Die Grundvoraussetzung für eine angemessene Unterstützung der Pflegenden besteht nach Meinung der Autoren darin, dass Pflegetätigkeiten anderen Arbeiten gleichgestellt werden müssen. Dies setzt einen grundlegenden Perspektivwechsel voraus, denn ein Pflegefall ist nicht länger Privatsache, sondern ein öffentliches Ereignis. Außerdem muss das FPfzG den Pflegenden eine verbesserte finanzielle Absicherung gewährleisten und ebenfalls ein Schulungs- und Beratungsangebot für Pflegende enthalten. Der Staat hat die Aufgabe, die Unternehmen mit entsprechender Regelung in die Pflicht zu nehmen, Maßnahmen verbindlich umzusetzen. Bürger, die nicht von Pflegeaufgaben betroffen sind, sollen durch ideelle und materielle Anreize ermutigt werden, im Sinne einer „private-public-partnership“ Verantwortung zu übernehmen.
Der Ansatz der „Pflegesensiblen Arbeitszeiten“ wird von den Autoren als einen besonders konstruktiven Vorschlag gewürdigt. Dieser konkretisiert einerseits die Pflegesituation in drei Phasen und berücksichtigt somit den jeweiligen Pflegeaufwand. Andererseits sieht er vor, die Arbeitszeit in eine pflegegerechte Vollzeit umzuwandeln. Diese umfasst eine Vollzeittätigkeit mit abgesenkter Arbeitszeitdauer um bis zu zehn Stunden wöchentlich für die Dauer der Pflege. Der finanzielle Ausgleich soll durch eine Mischfinanzierung von Arbeitgeber, Sozialkassen und Staat erfolgen.

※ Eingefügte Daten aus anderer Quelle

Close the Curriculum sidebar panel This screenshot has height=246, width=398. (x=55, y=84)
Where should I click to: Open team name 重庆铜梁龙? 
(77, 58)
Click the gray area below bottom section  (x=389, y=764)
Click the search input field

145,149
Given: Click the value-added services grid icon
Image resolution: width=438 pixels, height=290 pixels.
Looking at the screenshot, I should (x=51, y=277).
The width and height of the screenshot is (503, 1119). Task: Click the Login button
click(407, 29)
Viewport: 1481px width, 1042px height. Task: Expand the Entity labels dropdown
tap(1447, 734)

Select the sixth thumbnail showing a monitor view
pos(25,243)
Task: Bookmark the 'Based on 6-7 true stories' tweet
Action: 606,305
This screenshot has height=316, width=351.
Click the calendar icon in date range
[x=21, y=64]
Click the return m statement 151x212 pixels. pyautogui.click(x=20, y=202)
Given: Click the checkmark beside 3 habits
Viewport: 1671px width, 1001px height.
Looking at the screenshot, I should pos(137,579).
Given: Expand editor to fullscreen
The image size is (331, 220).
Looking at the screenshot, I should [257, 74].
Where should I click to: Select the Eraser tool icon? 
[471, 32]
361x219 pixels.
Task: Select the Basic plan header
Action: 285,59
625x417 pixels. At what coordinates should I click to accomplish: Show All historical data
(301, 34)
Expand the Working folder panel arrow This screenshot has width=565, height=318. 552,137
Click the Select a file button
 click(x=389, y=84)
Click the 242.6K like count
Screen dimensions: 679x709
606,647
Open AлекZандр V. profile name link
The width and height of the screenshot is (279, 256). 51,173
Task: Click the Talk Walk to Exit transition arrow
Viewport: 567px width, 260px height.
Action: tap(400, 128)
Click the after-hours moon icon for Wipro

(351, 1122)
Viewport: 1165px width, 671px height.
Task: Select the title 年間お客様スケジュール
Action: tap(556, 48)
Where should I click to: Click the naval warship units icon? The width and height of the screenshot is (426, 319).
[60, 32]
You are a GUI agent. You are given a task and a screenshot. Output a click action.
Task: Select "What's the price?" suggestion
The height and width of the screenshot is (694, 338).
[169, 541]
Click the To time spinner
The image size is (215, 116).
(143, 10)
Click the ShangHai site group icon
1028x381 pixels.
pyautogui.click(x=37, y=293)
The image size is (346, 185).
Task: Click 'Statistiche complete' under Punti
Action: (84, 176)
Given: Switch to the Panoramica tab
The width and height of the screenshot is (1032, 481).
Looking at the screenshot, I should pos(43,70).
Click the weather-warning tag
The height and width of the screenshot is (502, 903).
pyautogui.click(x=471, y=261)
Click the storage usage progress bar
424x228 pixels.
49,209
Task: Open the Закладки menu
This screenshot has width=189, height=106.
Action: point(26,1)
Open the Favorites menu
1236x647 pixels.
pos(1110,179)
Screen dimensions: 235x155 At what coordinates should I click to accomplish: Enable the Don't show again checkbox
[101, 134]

Abschließend merken die Autoren an, dass die Maßnahmen zur Verbesserung der sozialen Anerkennung von Pflege in Gesellschaft und Unternehmen verstärkt werden müssen, damit Pflegende ideelle und materielle Anerkennung erhalten. Darüber hinaus ist eine betroffengerechte Novellierung des FPfzG erforderlich, die die herausgearbeiteten Kritikpunkte bereinigt.
Ehm, Simone & Rinderspacher, Jürgen P. (2013): Ein Jahr Familienpflegezeitgesetz – Welche Erfahrungen gibt es und wie kann es weitergehen?, in: feministische studien.Sorgeverhältnisse, Lucius & Lucius Verlagsgesellschaft, Stuttgart 2013.